### AIM OF THE TASK
Pictures are to be left out; every line from the one with "1024x576 pixels." through the end of the data must be transcribed exactly.
##### MATERIAL FOR THE TASK #####
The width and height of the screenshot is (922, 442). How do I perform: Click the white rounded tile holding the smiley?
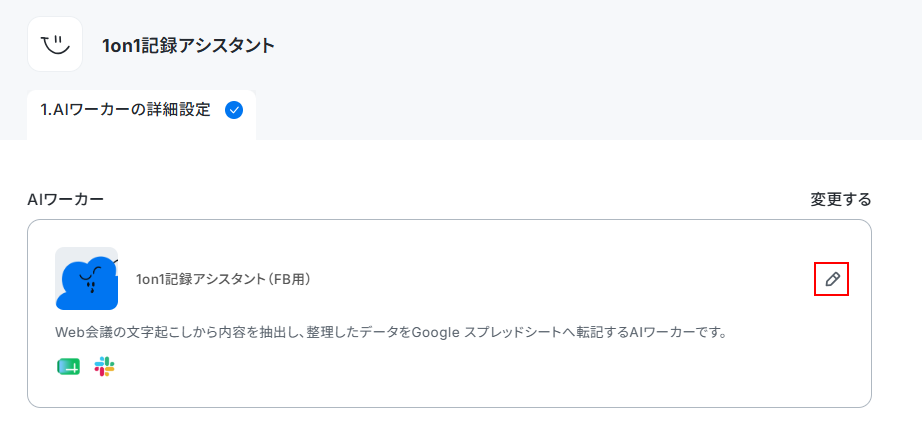point(55,44)
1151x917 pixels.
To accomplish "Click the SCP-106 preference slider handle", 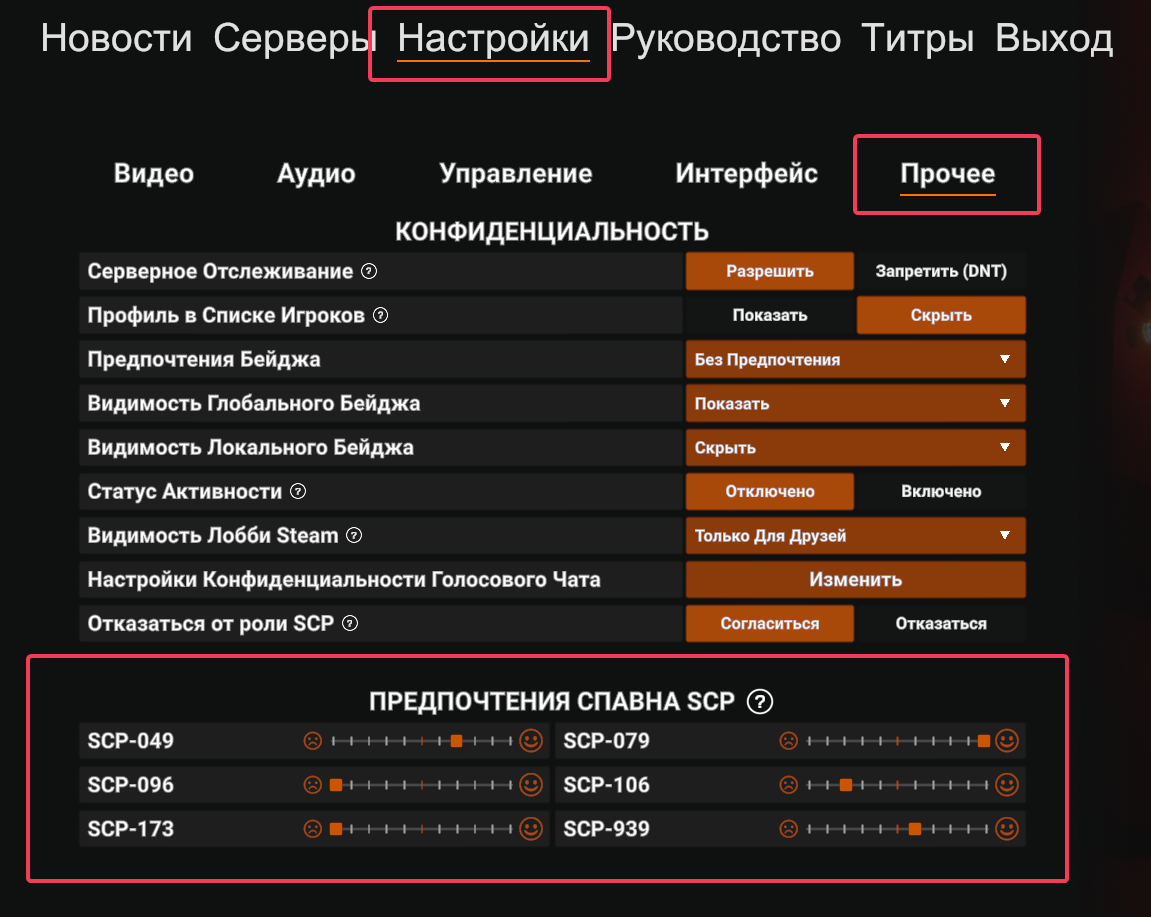I will pos(846,785).
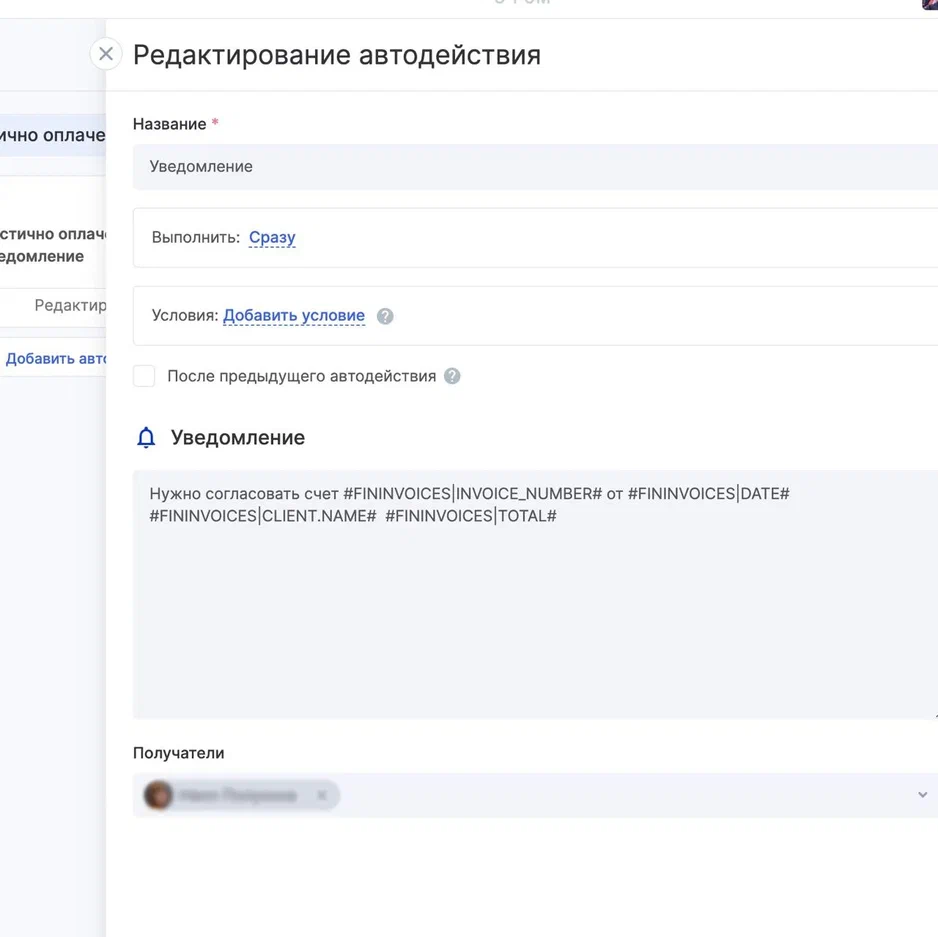Click the "Добавить условие" link

coord(294,316)
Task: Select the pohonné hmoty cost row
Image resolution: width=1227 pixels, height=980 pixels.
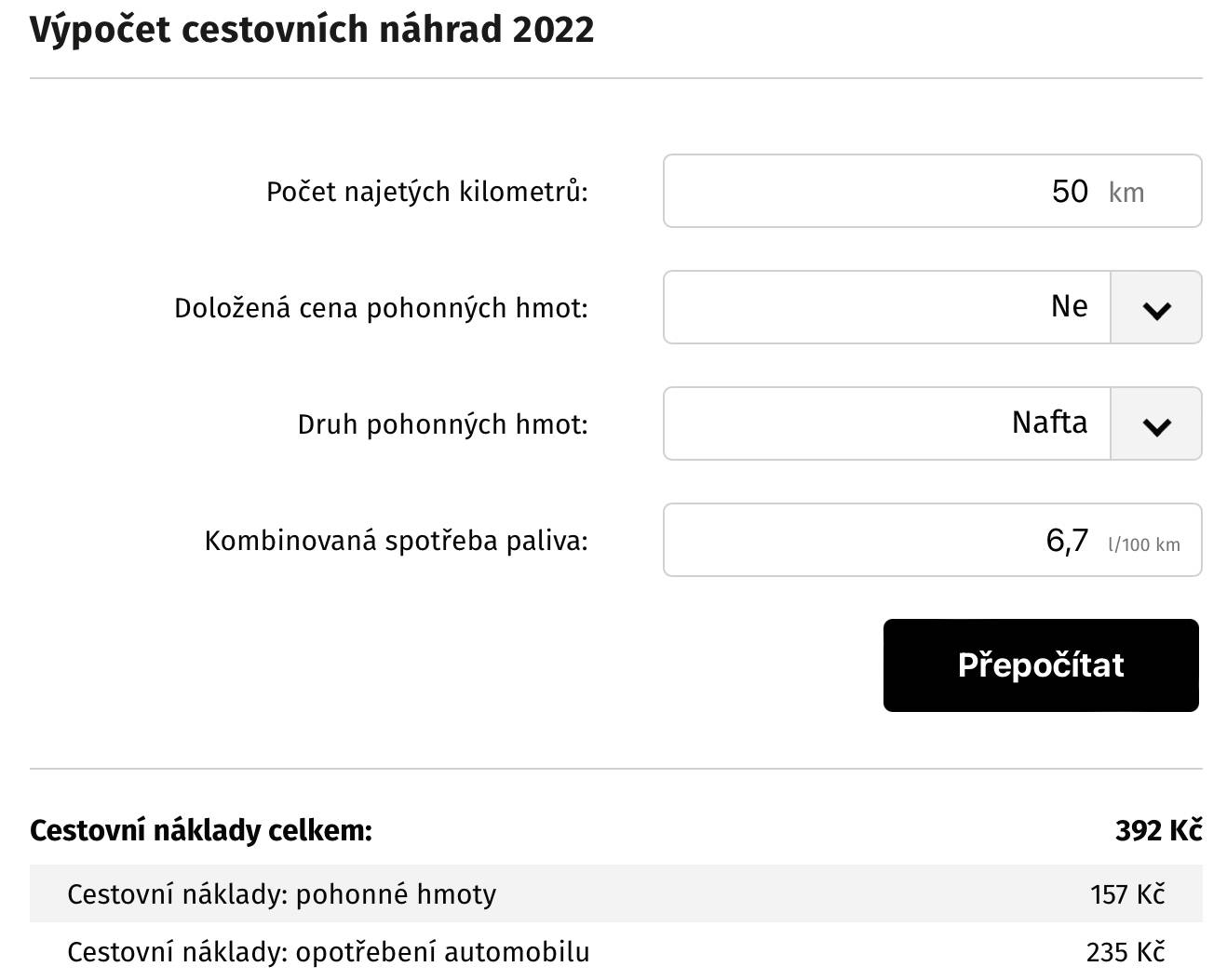Action: (616, 893)
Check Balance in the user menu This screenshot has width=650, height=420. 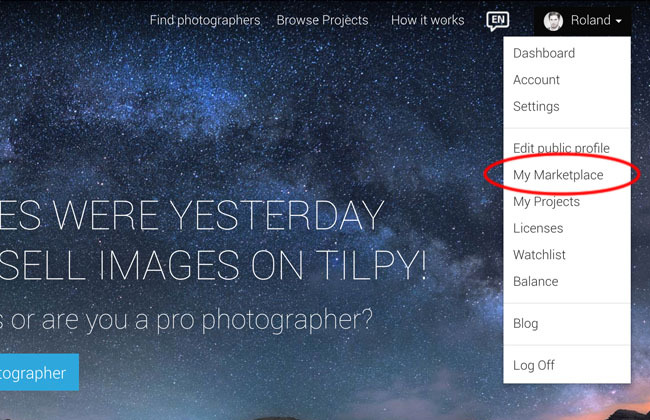pyautogui.click(x=536, y=282)
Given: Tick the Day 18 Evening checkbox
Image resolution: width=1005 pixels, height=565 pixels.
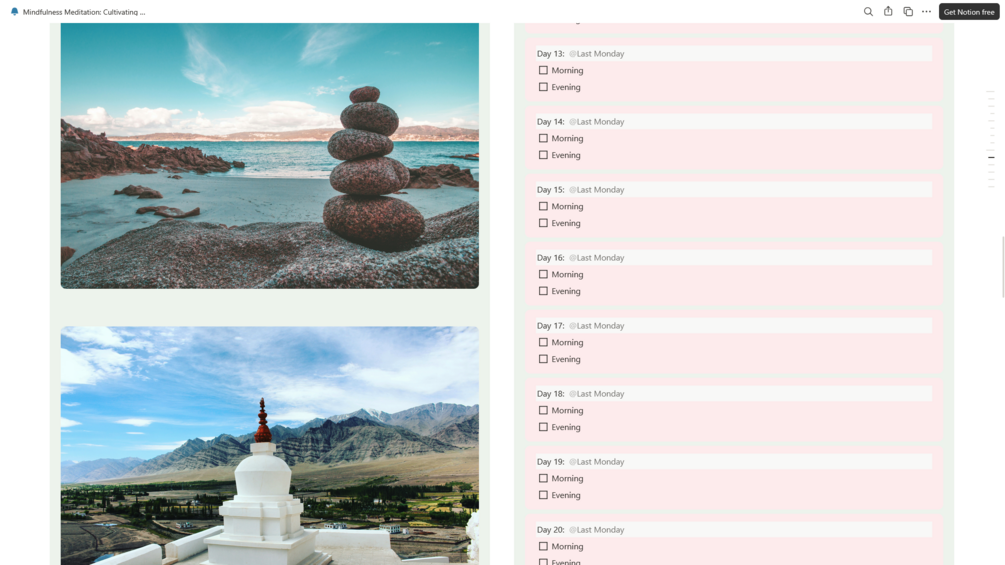Looking at the screenshot, I should [x=543, y=427].
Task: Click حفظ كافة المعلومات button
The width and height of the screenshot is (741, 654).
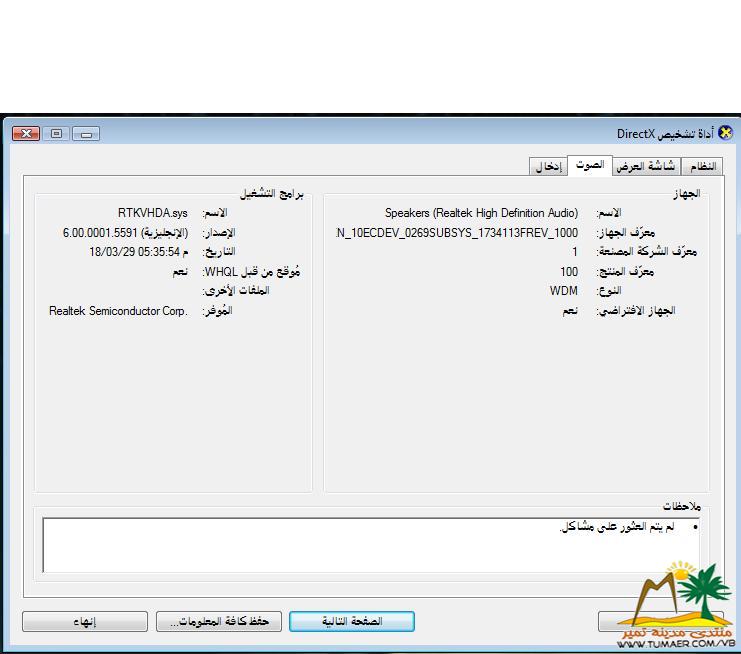Action: (x=219, y=622)
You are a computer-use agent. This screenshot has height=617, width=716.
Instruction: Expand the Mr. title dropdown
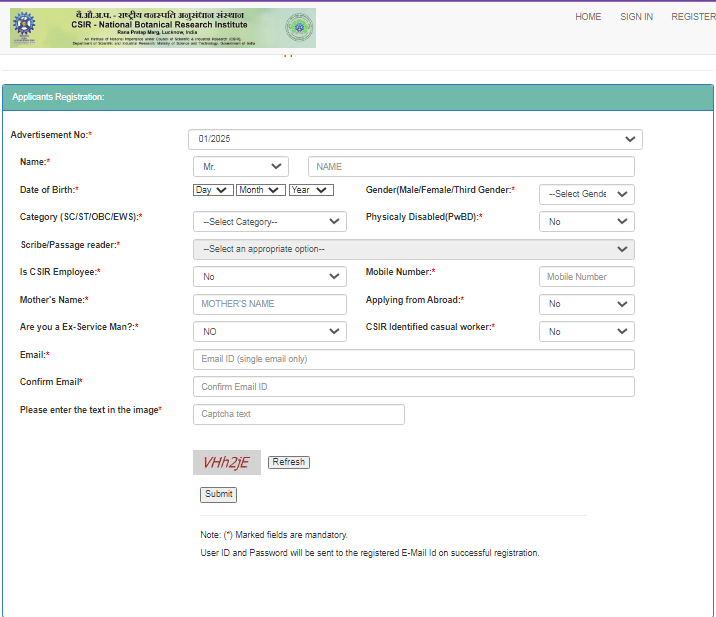(240, 167)
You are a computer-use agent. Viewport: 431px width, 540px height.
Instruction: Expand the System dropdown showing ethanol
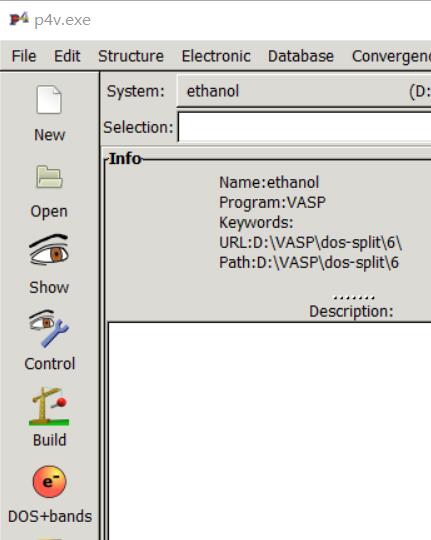pos(304,91)
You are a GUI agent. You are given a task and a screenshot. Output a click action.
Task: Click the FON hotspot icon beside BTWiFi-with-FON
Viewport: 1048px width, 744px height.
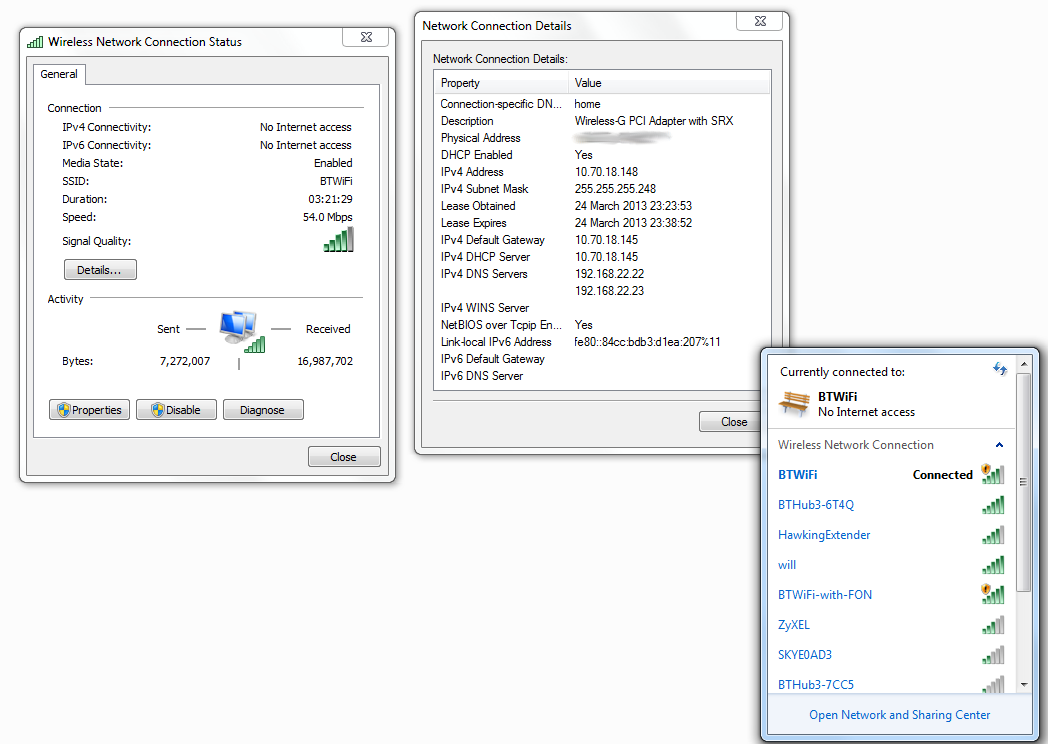coord(985,589)
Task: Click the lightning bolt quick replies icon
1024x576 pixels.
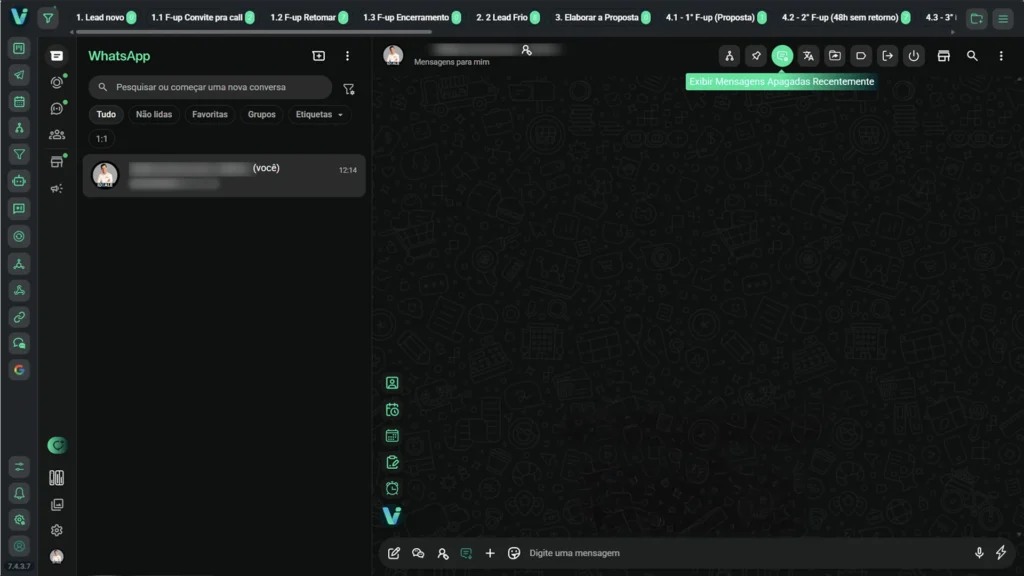Action: (1001, 553)
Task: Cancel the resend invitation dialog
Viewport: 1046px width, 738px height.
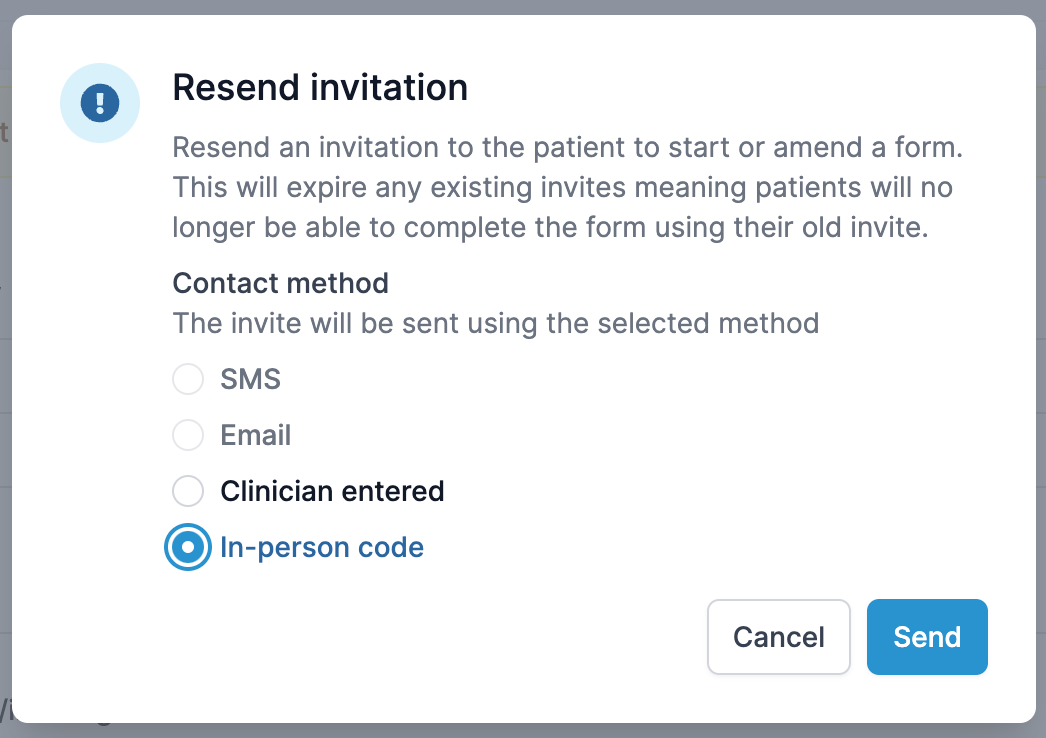Action: [x=778, y=637]
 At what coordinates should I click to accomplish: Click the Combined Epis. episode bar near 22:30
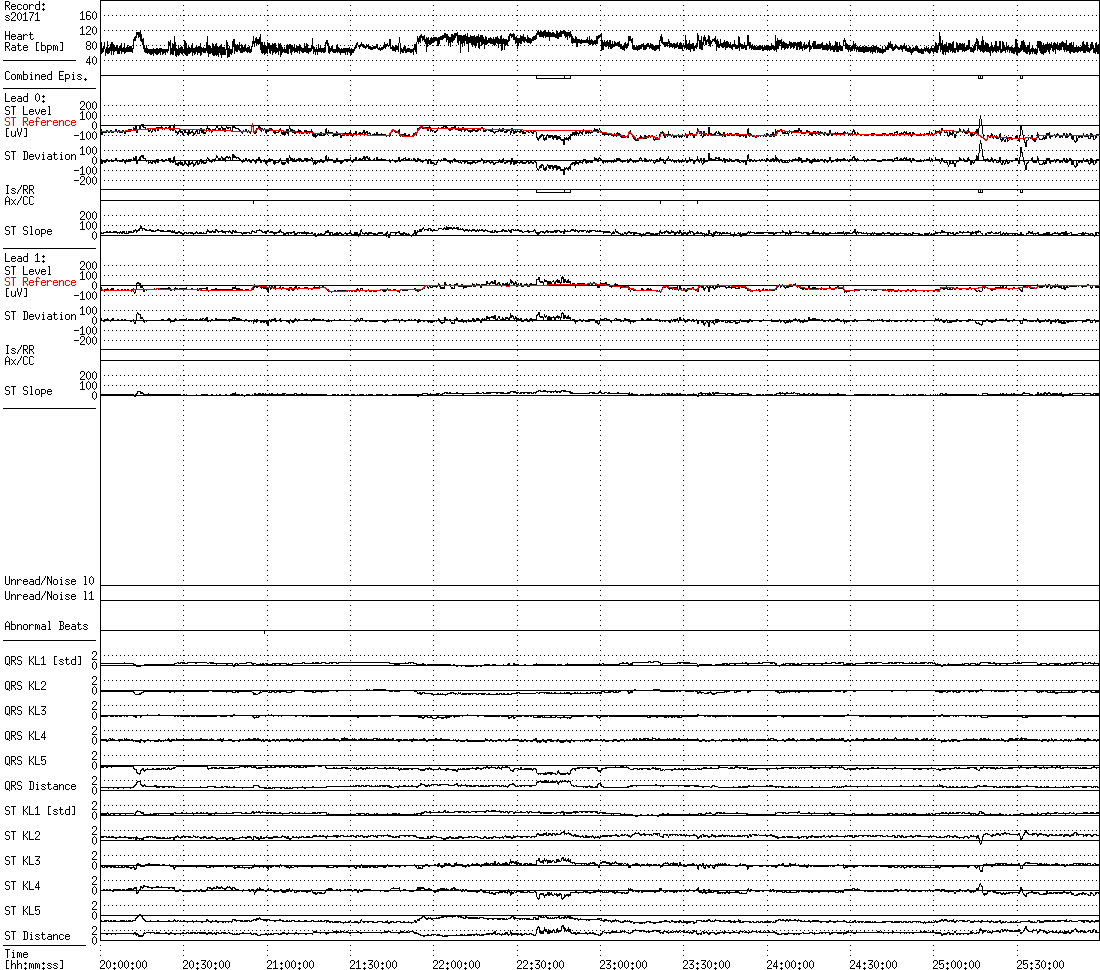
#####
### SOLUTION TO THIS PROBLEM
1024x576 pixels.
Action: (1001, 553)
Task: Cancel the resend invitation dialog
Viewport: 1046px width, 738px height.
Action: [x=778, y=637]
 At what coordinates should I click to accomplish: Click the Combined Epis. episode bar near 22:30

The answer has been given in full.